At the Change that, thatvacuum so to speak, drew Gaur and its immediate surroundings into this present." Ilna thought over what she'd just been told. She hadn't noticed any difficulty in seeing off the troublesome fishermen, but she hadn't knotted a very complicated pattern either. Regardless, Brincisa had answered her question in a direct, perfectly believable fashion. "All right," she said. "What is it that you want from me?" For the first time since she'd entered the room, Ilna took the time to look at its furnishings. A stuffed sea wolf hung from the ceiling, a young female no longer than an outstretched arm. Some of the beasts stretched as much as three double-paces from jaws filled with conical teeth to the tip of the flat, oar-like tail. Not far from the lizard was a series of silver rings around a common center, each with a gold bead somewhere on the circle. Ilna must've frowned in question, for Brincisa said, "An orrery. You can adjust it to show the relative positions of all the bodies in the firmament." Ilna didn't know what "the firmament" was, let alone what "the bodies" were. She supposed it didn't matter. Brick pillars projecting into the room to support the roof. On the lower floors the alcoves were probably pierced for windows, but in this workroom the walls were solid; the spaces were filled with bookshelves and racks for scrolls.

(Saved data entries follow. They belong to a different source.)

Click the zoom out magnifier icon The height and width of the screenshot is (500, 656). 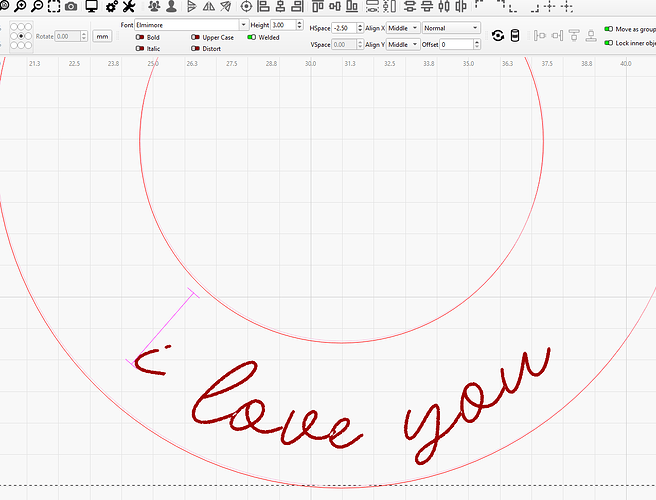(37, 6)
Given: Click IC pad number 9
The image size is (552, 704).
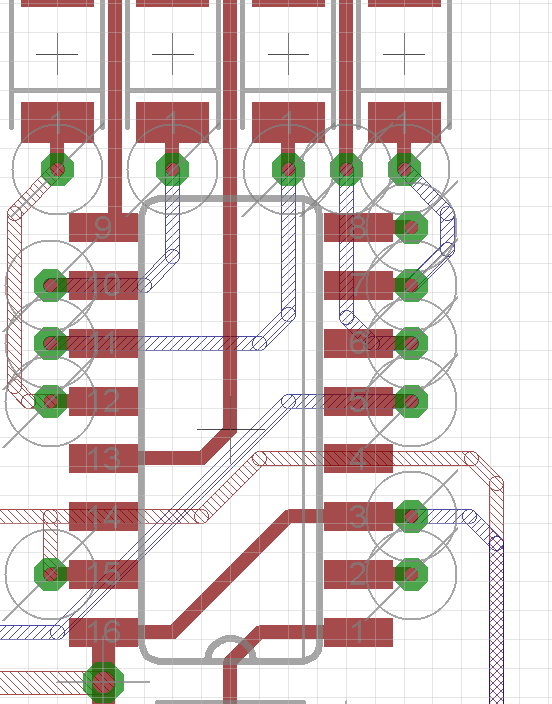Looking at the screenshot, I should click(x=103, y=227).
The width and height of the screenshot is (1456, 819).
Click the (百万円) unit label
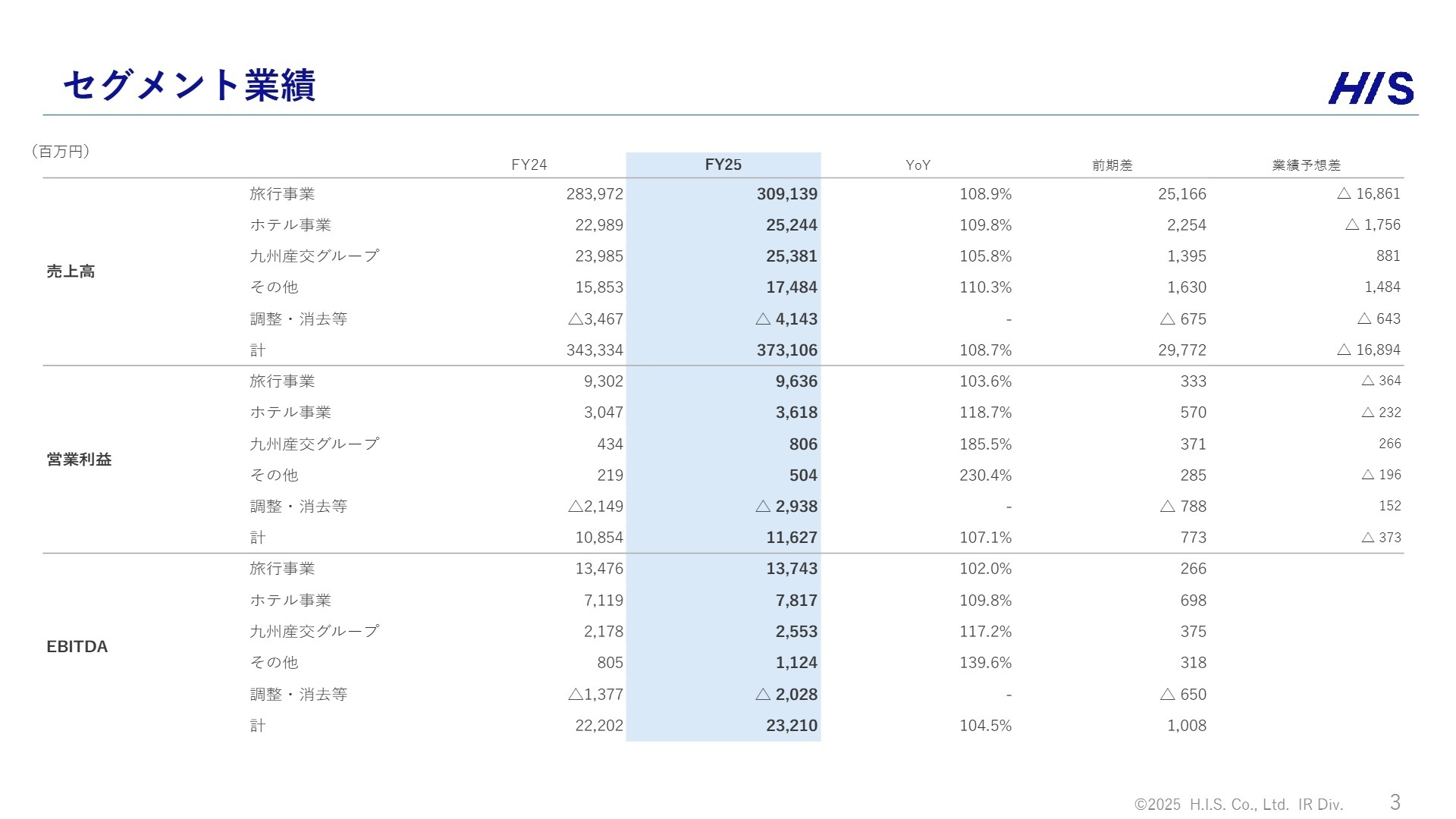click(x=61, y=152)
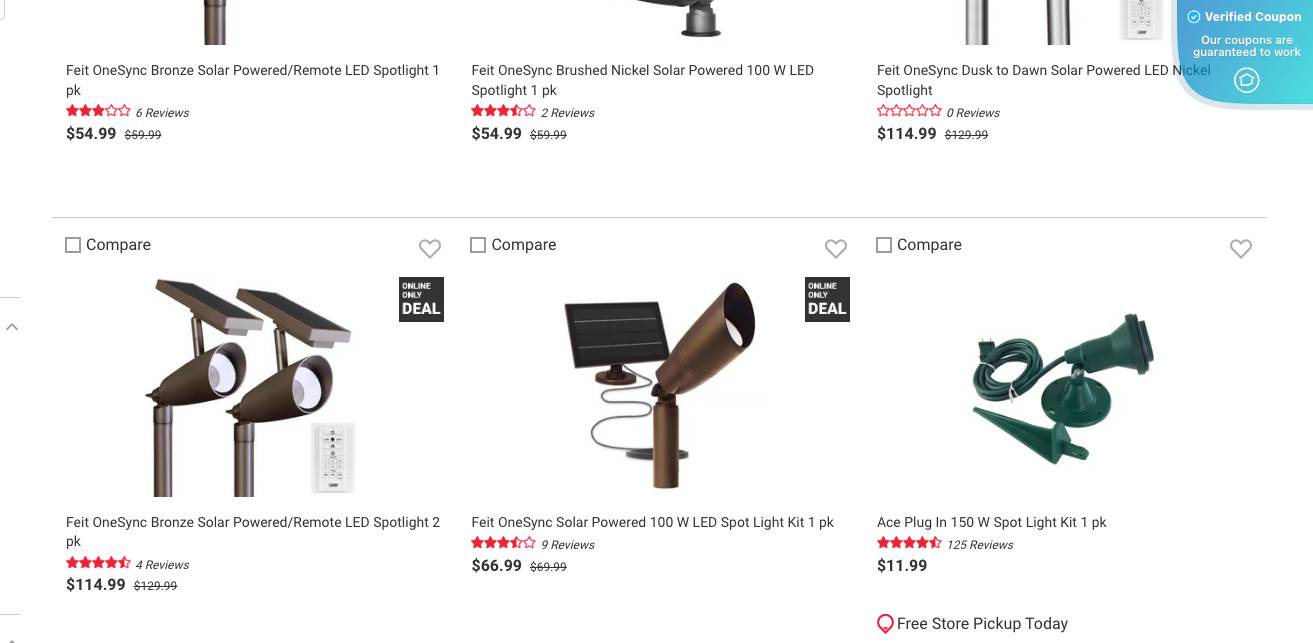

On one end of the long room was an earthenware sarcophagus molded in the shape of a plump woman who smiled in painted idiocy. On the other was a skeleton upright in a wooden cabinet-Ilna couldn't tell how it was fastened; it seemed to be standing normally-and a soapstone tub holding a corpse whose flesh lay brown and waxy over the bones. The items were more impressive examples of the trappings of the charlatans who came through the borough periodically, their paraphernalia carried on the backs of wasted mules. Brincisa, whatever else she might be, was not a charlatan. "My husband Hutton and I came to Gaur seventeen years ago," Brincisa said.